Pharmaceuticals firm Merck is set to move into a major new London office base after planning permission was granted for the construction of the building near King’s Cross station.
The new building, designed by architect AHMM, will be known as the London Discovery Research Centre and building work could start before the end of 2021. The project is being developed in partnership with landowner the Precis Group.
Merck’s new ten-story office block could be finished as soon as 2025, when 800 staff would move in. The site, which will, be cleared through the demolition of an existing 1960s building, will also include a residential block and a new entrance to the London Underground.
The development is a further indication that demand for commercial office cleaning in London will remain high in the years ahead, as development continues to take place in the capital.
This comes despite an initial stated reluctance by some people to resume the kind of working patterns seen as normal before the pandemic; several surveys have shown many want to carry on working from home for at least part of the time, the latest example of which being a survey by Ezra showing only 25 per cent want to come back to the office on a full-time basis.

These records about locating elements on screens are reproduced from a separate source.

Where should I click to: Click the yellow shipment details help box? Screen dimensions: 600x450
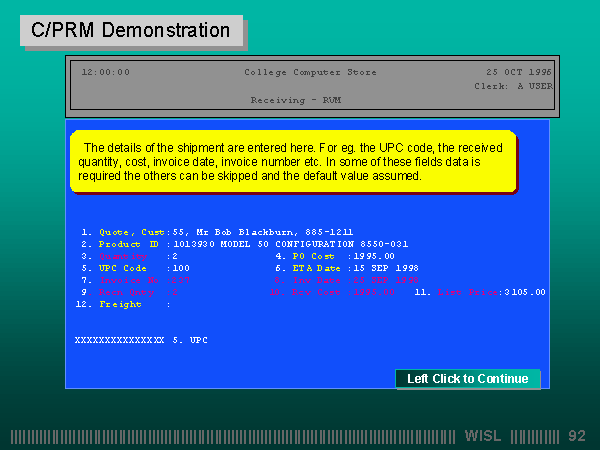293,161
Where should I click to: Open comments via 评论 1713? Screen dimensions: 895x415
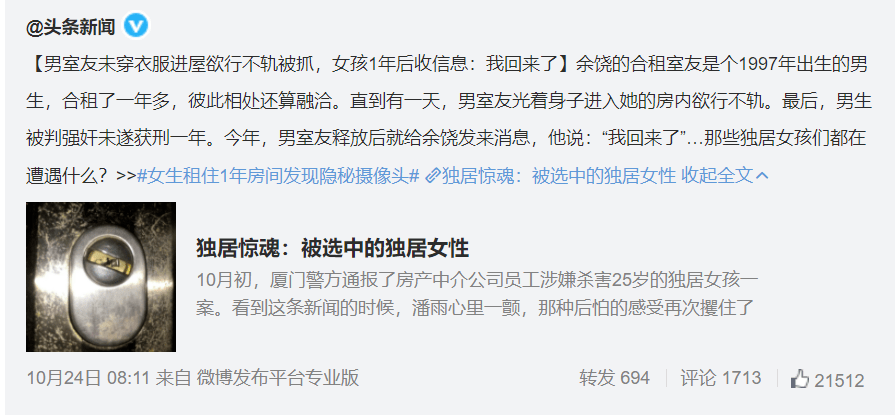click(720, 378)
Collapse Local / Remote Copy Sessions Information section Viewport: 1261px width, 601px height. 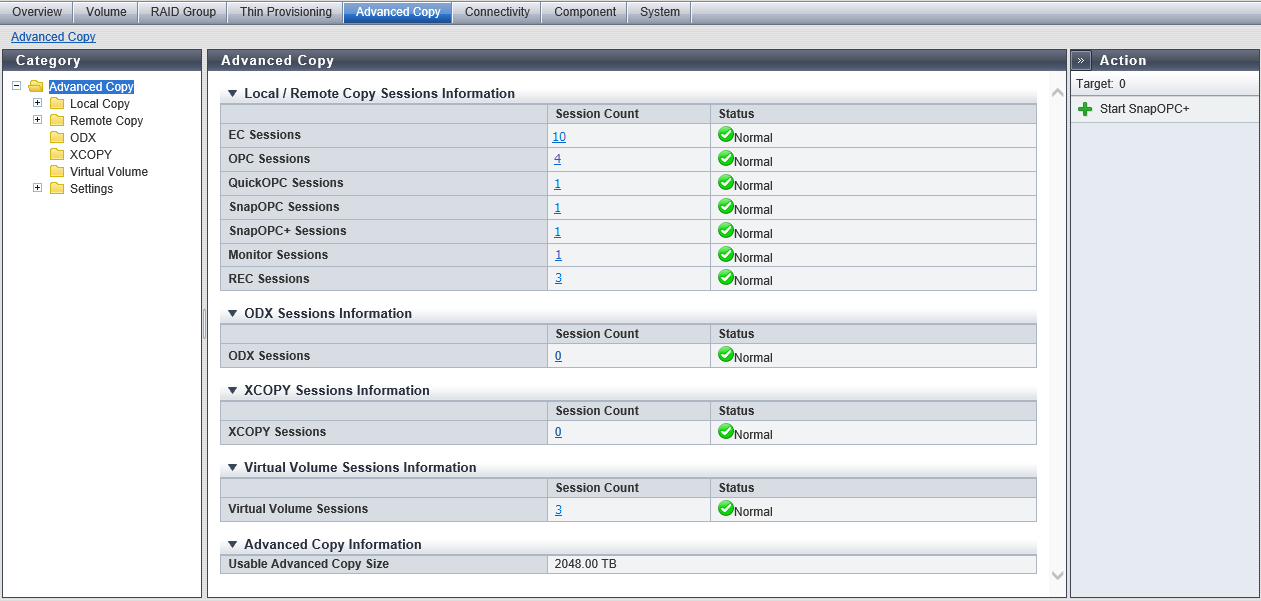coord(233,93)
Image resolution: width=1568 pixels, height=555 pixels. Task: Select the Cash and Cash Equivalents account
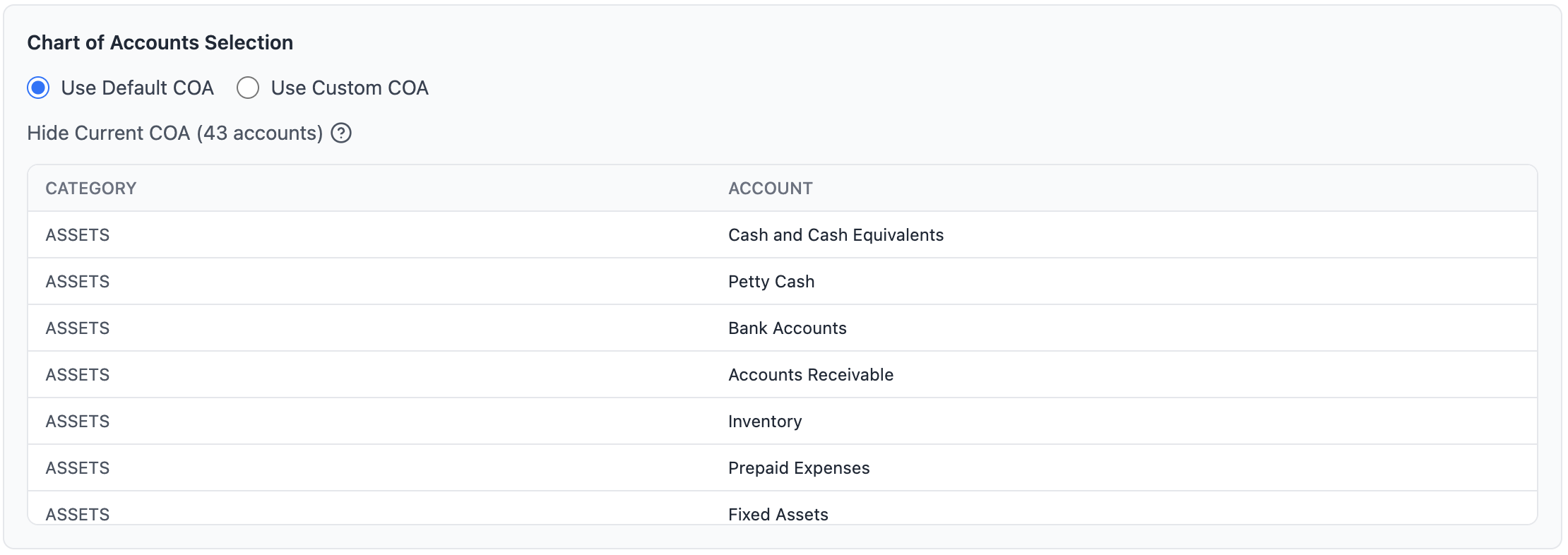tap(836, 235)
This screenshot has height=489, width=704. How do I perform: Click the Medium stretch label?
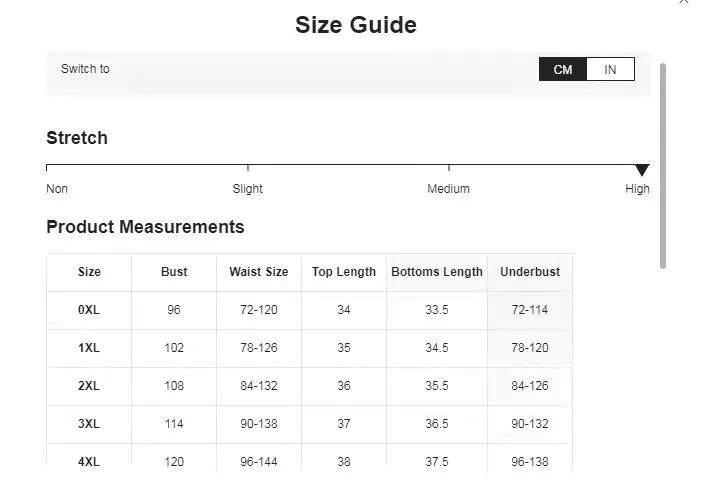[x=448, y=189]
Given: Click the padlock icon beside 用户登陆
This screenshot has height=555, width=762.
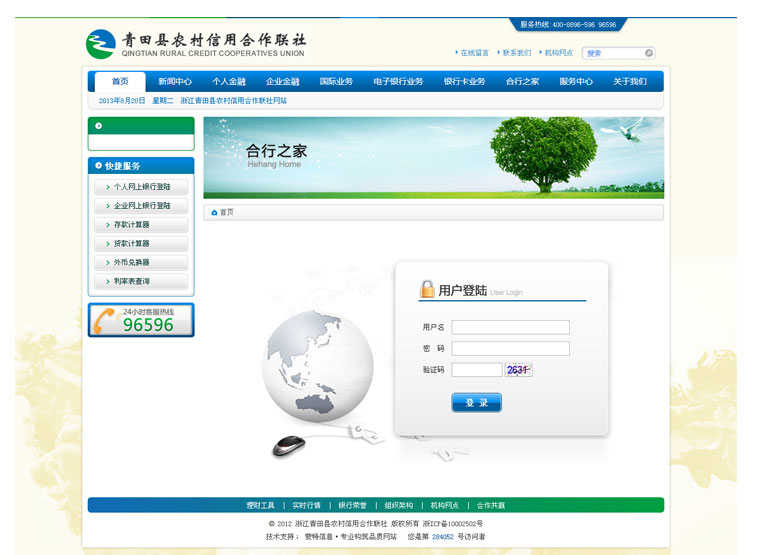Looking at the screenshot, I should pyautogui.click(x=427, y=289).
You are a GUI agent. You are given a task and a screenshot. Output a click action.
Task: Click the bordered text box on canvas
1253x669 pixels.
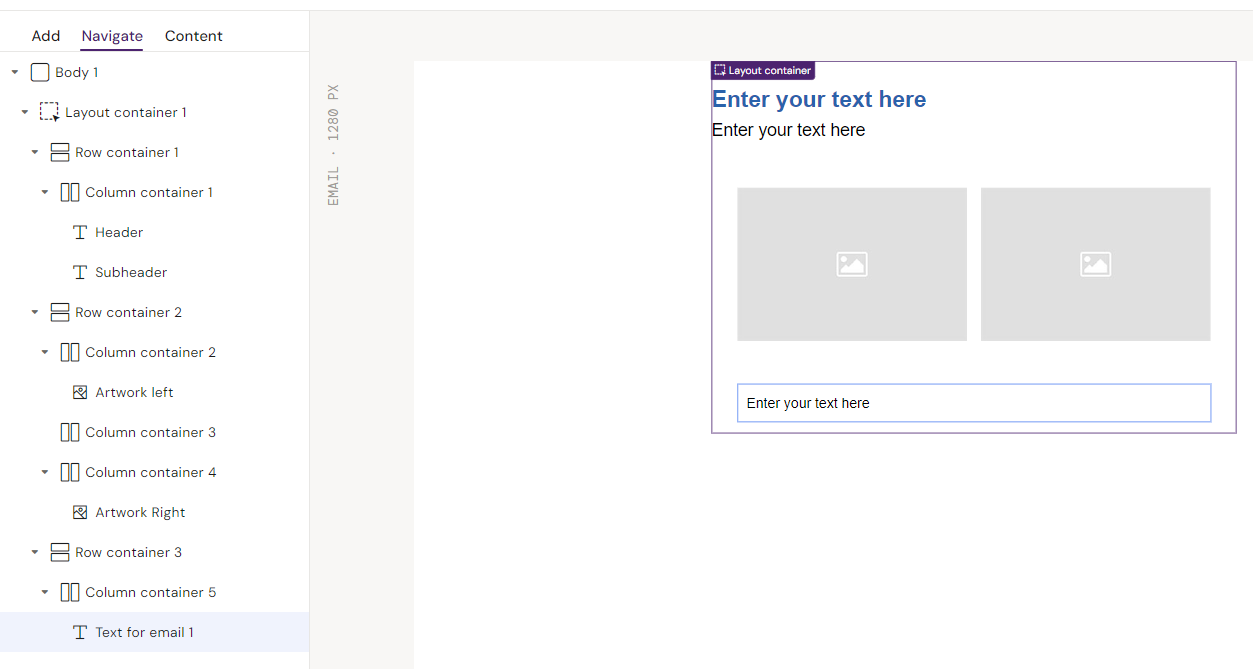[x=973, y=403]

However, this may not be the reality for some firms. Goldman Sachs boss David Solomon suggested the trend for home working in the pandemic is an “aberration” that is not suited to the firm’s way of working will not last.
Whatever trends in working styles do emerge, Merck’s move could indicate another trend; Britain looks set to become a major hub for pharmaceutical and life sciences firms, following the UK’s success in both developing and dispensing Coronavirus vaccines.
Speaking this week, life sciences lead at Accenture Andrew Meade said these successes had enabled Britain to become “the dominant player in the global life sciences industry” over the past year.
Merck itself is involved in the global vaccination effort, as it is helping Johnson and Jonson to produce its vaccine, which has just been approved for use in the US.